Quick and Dirty: Backup SQL Server Express Instances on Enterprise Networks
I know the ideal Enterprise network won't have any SQL Server Express instances, but every large network that I've ever worked on has at least a few. Many times, it's powering apps like SolarWinds or BackupExec. Since SQL Express doesn't run SQL Agent, it can be a pain to backup and maintain the systems.
There are a lot of blog posts out there that use PowerShell or some other scheduled script to perform the backups, but it occurred to me the other day that I can totally run all of my backup and maintenance scripts from another SQL Server's SQL Agent
. Duh! The key is to use the Connections tab to connect to other SQL instances.

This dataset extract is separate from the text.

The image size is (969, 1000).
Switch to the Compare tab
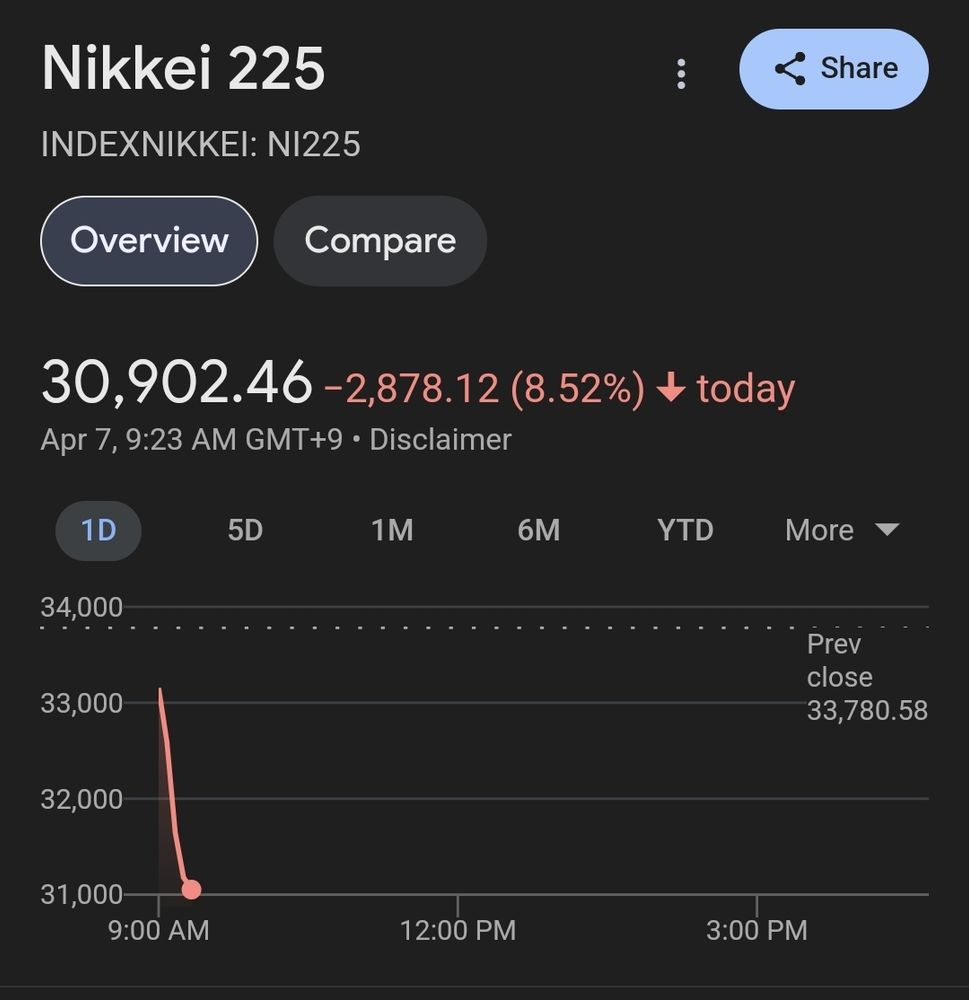tap(380, 241)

I'll be honest, because these servers may come and go and their databases are unpredictable, I don't want to install anything local like Ola Hallengren's Backup and Maintenance Scripts, so I setup simple Maintenance Plans with the following parameters:
- I made one plan with multiple subplans.
- Weekly: Full backup, integrity checks, index rebuild, Maintenance cleanup task (4 weeks), History cleanup task (4 weeks)
- Daily: Differential, Maintenance cleanup task (4 weeks)
- Staggered schedules between server backups -- I don't expect SQL Express databases to take any longer than 30 minutes, so every instance backup is scheduled 30 minutes apart.
- The backups go to the same network share as the rest of the SQL instances which kinda look like this: \sqlbackupserver\backups\HOSTNAME\full, \sqlbackupserver\backups\HOSTNAME\diff.
- No transaction log backups are scheduled -- so far, I haven't found a SQL Express instance with databases that are set to anything but the SIMPLE recovery model.
Make sure the SQL Server Agent account has adequate access to the SQL Server Express, and that you don't check "Compress backups." Otherwise, your backups will fail with a Backup Error: 3041, Severity: 16, State: 1
error code as SQL Express doesn't support compressed backups.